Moreover, even though he never hesitated to make hypotheses, he never permitted their premature publication. He could never accustom himself to a system of work which involved hasty publications, and was always happier in a domain in which but a few investigators were quietly working. The considerable vogue of radioactivity made him wish to abandon this field of research for a time, and to return to his interrupted studies of the physics of crystals. He dreamed also of making an examination of diverse theoretical questions.
He gave much thought to his teaching, which constantly improved, and which suggested to him ideas on the general orientation of studies and on methods of teaching, which he believed should be based on contact with experience and nature.

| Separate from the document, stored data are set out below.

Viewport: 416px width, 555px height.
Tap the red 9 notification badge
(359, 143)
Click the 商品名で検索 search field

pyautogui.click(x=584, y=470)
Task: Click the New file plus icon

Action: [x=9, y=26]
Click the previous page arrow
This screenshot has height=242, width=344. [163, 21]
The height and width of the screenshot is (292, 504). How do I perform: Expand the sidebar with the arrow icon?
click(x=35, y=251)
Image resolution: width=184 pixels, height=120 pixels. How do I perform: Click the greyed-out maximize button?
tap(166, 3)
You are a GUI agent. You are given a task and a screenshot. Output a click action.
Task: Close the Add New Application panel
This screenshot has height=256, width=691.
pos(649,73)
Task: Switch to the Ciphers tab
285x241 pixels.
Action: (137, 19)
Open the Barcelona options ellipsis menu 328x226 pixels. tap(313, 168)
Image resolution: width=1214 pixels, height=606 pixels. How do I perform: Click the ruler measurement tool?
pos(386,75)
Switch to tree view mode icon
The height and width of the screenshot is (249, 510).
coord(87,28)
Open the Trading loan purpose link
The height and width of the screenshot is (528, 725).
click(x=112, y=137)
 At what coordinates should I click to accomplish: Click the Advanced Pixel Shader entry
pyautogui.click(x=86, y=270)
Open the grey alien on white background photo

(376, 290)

He hoped to see his views adopted by the Association of Professors as soon as it was formed, and to obtain the declaration "that the teaching of the sciences must be the dominant teaching of both the boys' and girls' lycées."
"But," he said, "such a notion would have little chance of success."

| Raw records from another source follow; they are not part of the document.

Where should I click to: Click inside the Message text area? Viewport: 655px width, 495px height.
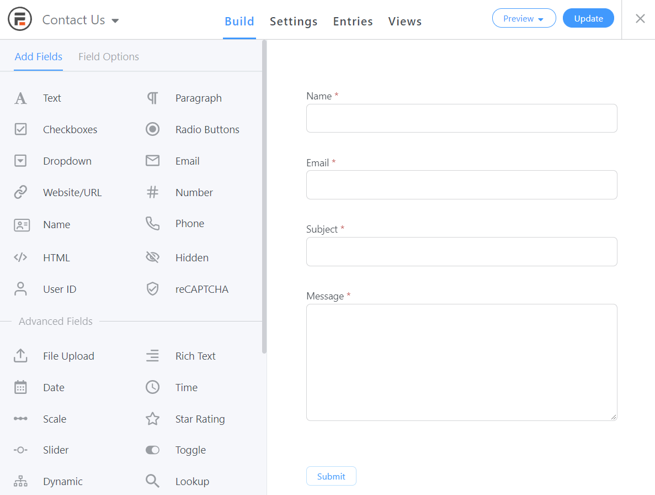coord(462,362)
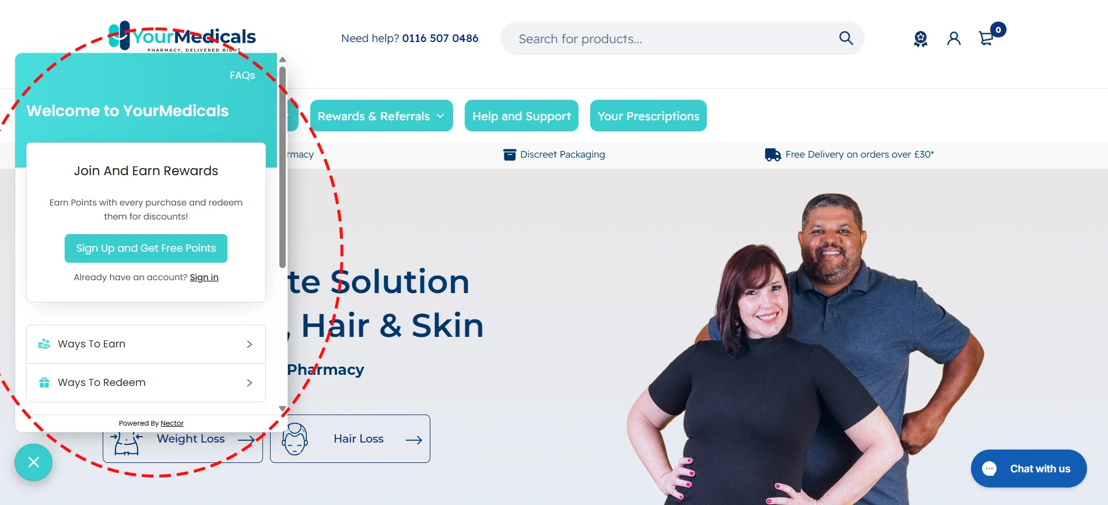Open the Help and Support menu item

[521, 116]
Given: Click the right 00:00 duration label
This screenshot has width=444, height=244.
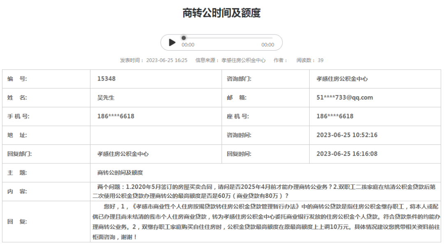Looking at the screenshot, I should pyautogui.click(x=268, y=45).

But this last period of his life, so fecund, was, alas, soon to end. His admirable scientific career was to be suddenly broken at the very moment when he could hope that the years of work to come would be less hard than those which had preceded.
In 1906, quite ill and tired, he went with me and the children to spend Easter in the Chevreuse Valley. Those were two sweet days under a mild sun, and Pierre Curie felt the weight of weariness lighten in a healing repose near to those who were dear to him. He amused himself in the meadows with his little girls, and talked with me of their present and their future.
He returned to Paris for a reunion and dinner of the Physics Society. There he sat beside Henri Poincaré and had a long conversation with him on methods of teaching. As we were returning on foot to our house, he continued to develop his ideas on the culture that he dreamed of, happy in the consciousness that I shared his views.
The following day, the 19th of April, 1906, he attended a reunion of the Association of Professors of the Faculties of the Sciences, where he talked with them very cordially about the aims which the Association might adopt. As he went out from this reunion and was crossing the rue Dauphine, he was struck by a truck coming from the Pont Neuf, and fell under its wheels. A concussion of the brain brought instantaneous death.
So perished the hope founded on the wonderful being who thus ceased to he. In the study room to which he was never to return, the water buttercups he had brought from the country were still fresh.